Relative Calabi-Yau structures and ice quivers with potential

TL;DR

This paper generalizes Van den Bergh's theorem, showing that morphisms with relative Calabi-Yau structures are equivalent to Ginzburg morphisms, connecting algebraic and geometric frameworks in higher-dimensional Calabi-Yau contexts.

Contribution

It extends Van den Bergh's classification to relative Calabi-Yau morphisms, establishing their equivalence to Ginzburg morphisms under broad conditions.

Findings

Any morphism with a relative Calabi-Yau structure is equivalent to a Ginzburg morphism.

In dimension 3 over an algebraically closed field of characteristic 0, such morphisms are given by ice quivers with potential.

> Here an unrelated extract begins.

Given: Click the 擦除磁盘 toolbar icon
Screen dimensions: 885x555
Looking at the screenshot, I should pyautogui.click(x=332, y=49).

The result links algebraic structures to non-commutative symplectic geometry.

Abstract

In 2015, Van den Bergh showed that complete 3-Calabi-Yau algebras over an algebraically closed field of characteristic 0 are equivalent to Ginzburg dg algebras associated with quivers with potential. He also proved the natural generalisation to higher dimensions and non-algebraically closed ground fields. The relative version of the notion of Ginzburg dg algebra is that of Ginzburg morphism. For example, every ice quiver with potential gives rise to a Ginzburg morphism. We generalise Van den Bergh's theorem by showing that, under suitable assumptions, any morphism with a relative Calabi-Yau structure is equivalent to a Ginzburg(-Lazaroiu) morphism. In particular, in dimension 3 and over an algebraically closed ground field of characteristic 0, it is given by an ice quiver with potential. Thanks to the work of Bozec-Calaque-Scherotzke, this result can also be viewed as a non-commutative analogue of Joyce-Safronov's Lagrangian neighbourhood theorem in derived symplectic geometry.